As we have reported previously Bryan Cranston (Hal) is currently starring on stage in Neil Simons Chapter Two. Here is a review that rates Bryan but is disappointed overall. If there are any readers who get to see it, it would be great to hear your thoughts.
Chapter Two has turned into a blacker comedy than it needs to be at Shadow Lawn Stage in West Long Branch.
Granted, this is Neil Simons most complicated play, for it deals with death and disappointment. The famous line Marry in haste, repent at leisure here becomes “Remarry in haste, and repent almost immediately.”
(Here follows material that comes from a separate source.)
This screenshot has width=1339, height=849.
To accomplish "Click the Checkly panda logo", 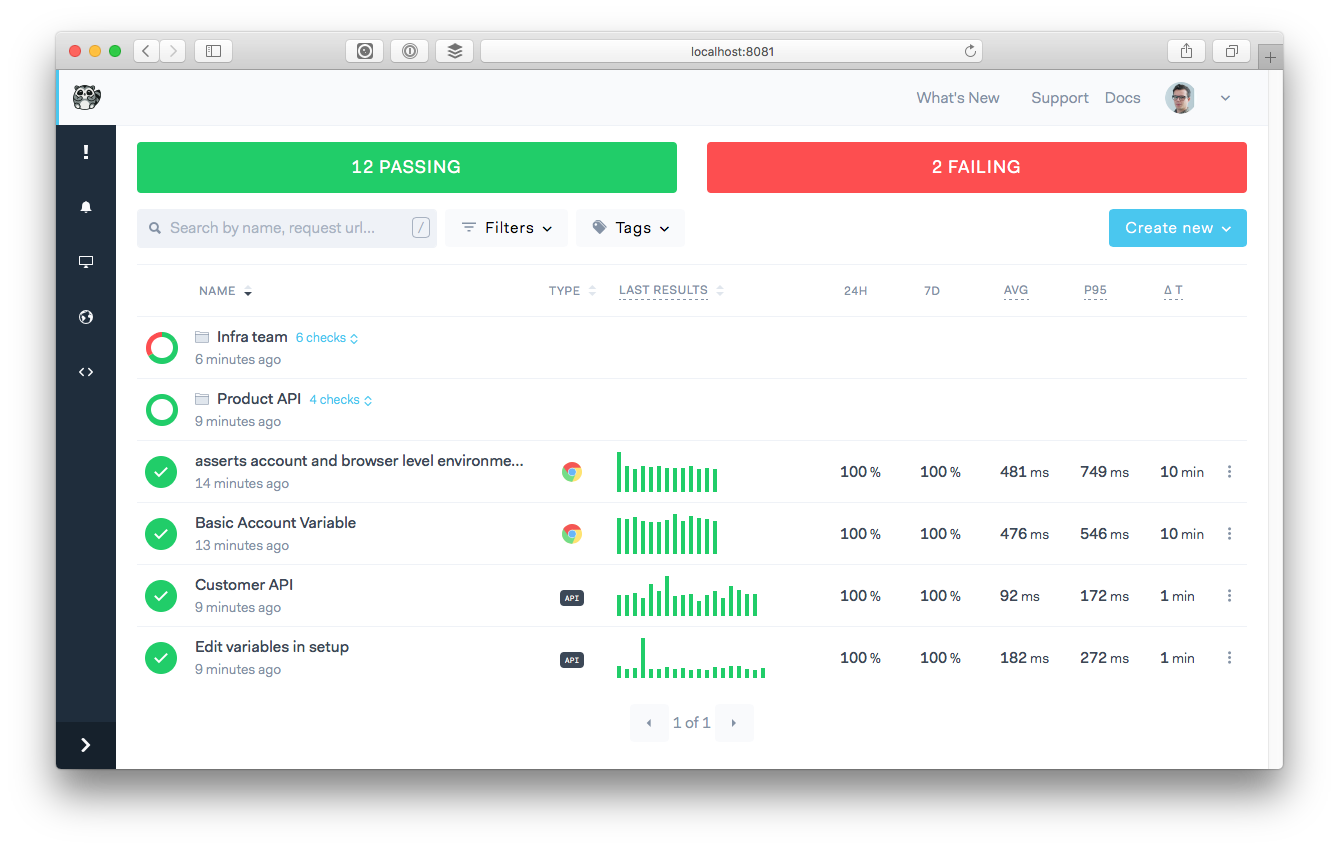I will tap(87, 97).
Give credit, though, to the four performers — including Bryan Cranston (Hal in Malcolm in the Middle) — for making the laughs that do exist to fly over the footlights. All four, however, are sabotaged by set designer Fred Del Guercio and director John Burke — though both men were probably undermined by a small budget.
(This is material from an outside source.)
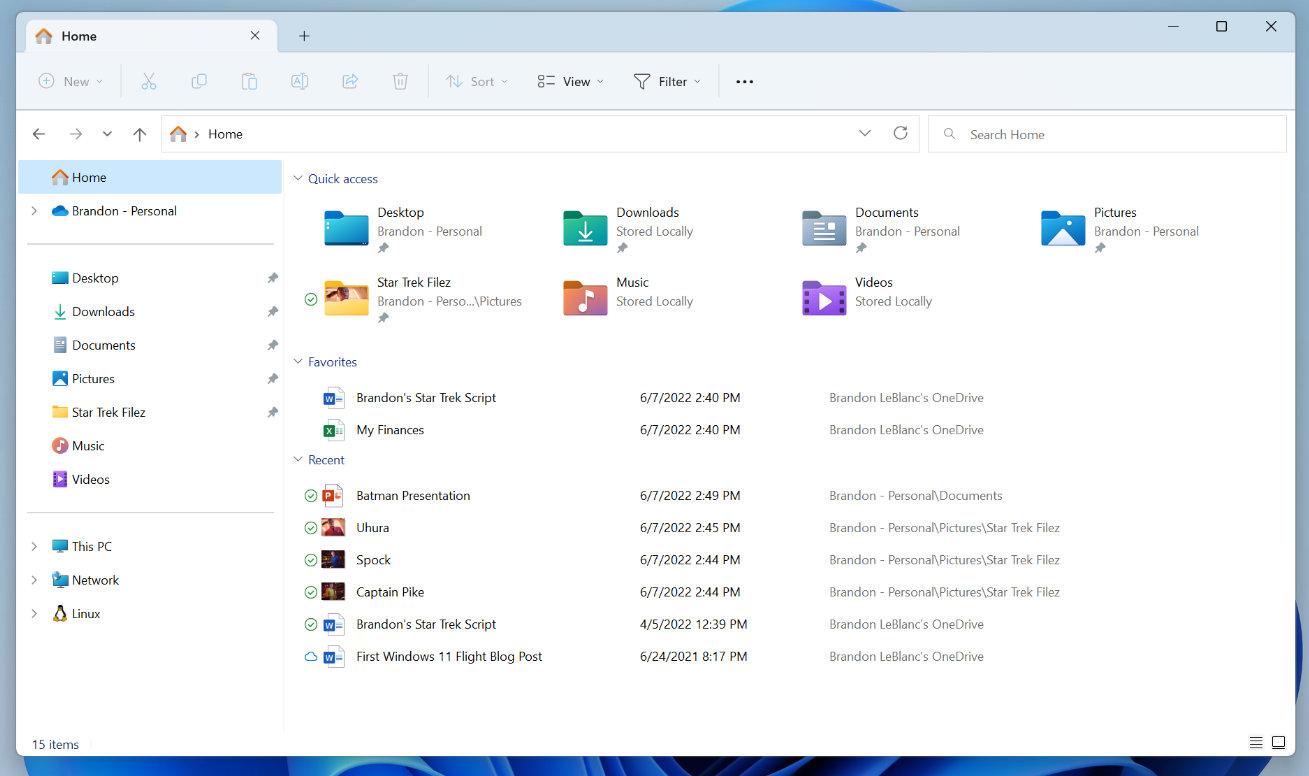Open a new tab with the plus button
Viewport: 1309px width, 776px height.
tap(304, 35)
Del Guercio hasn’t designed a set, but is merely the show’s interior decorator. All he’s done is pick out pieces of furniture, and arrange them into two apartments — one for recent widower, novelist George Schneider, and one for actress Jennie Malone, who’s newly divorced. Behind them, Del Guercio hasn’t created two distinct walls, but has simply dropped an enormous black curtain. That dark expanse imposes an additional heaviness.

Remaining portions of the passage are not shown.